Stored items
- Opening Delimiter -

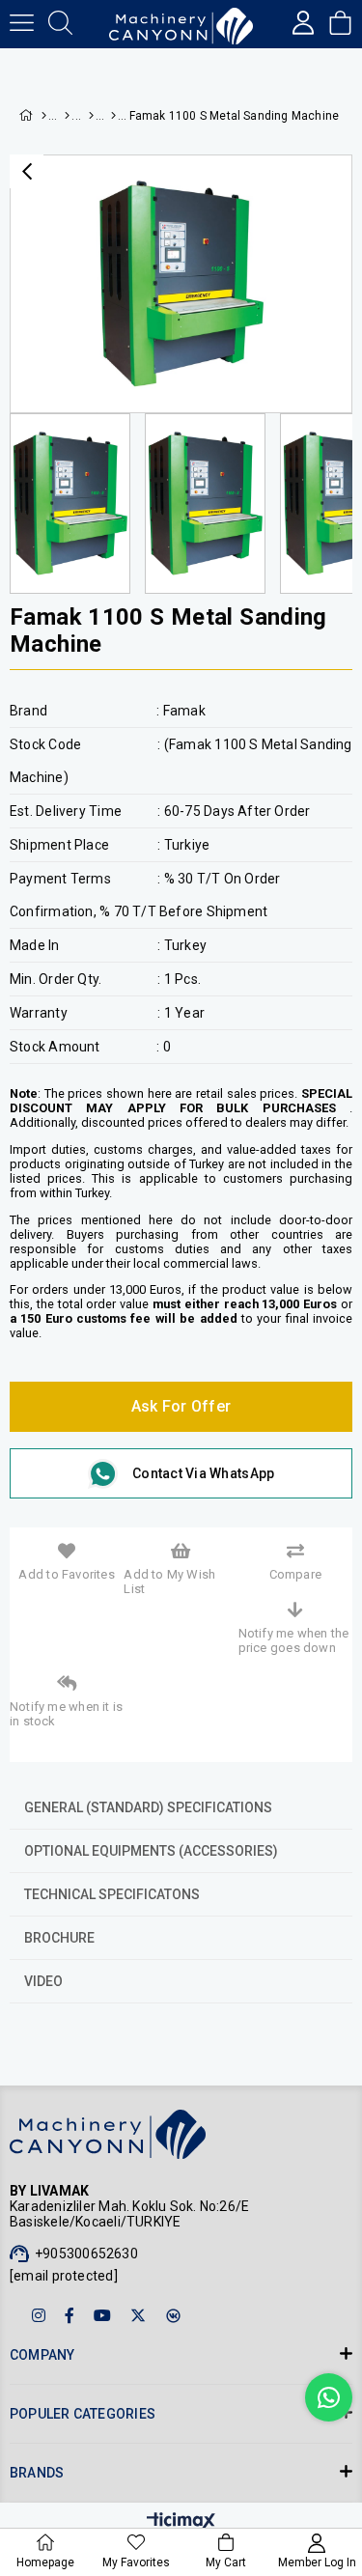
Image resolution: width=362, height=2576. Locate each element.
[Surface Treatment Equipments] (88, 116)
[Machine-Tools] (66, 116)
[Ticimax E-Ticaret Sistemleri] (181, 2522)
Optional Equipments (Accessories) (151, 1851)
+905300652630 (86, 2253)
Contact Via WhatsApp (203, 1473)
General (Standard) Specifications (148, 1807)
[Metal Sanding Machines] (110, 116)
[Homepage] (43, 116)
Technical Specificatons (112, 1894)
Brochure (59, 1938)
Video (43, 1981)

- Closing Delimiter -

The problem -
In the entries above, find lines with "Equipments" and copy each.

Task result -
[Surface Treatment Equipments] (88, 116)
Optional Equipments (Accessories) (151, 1851)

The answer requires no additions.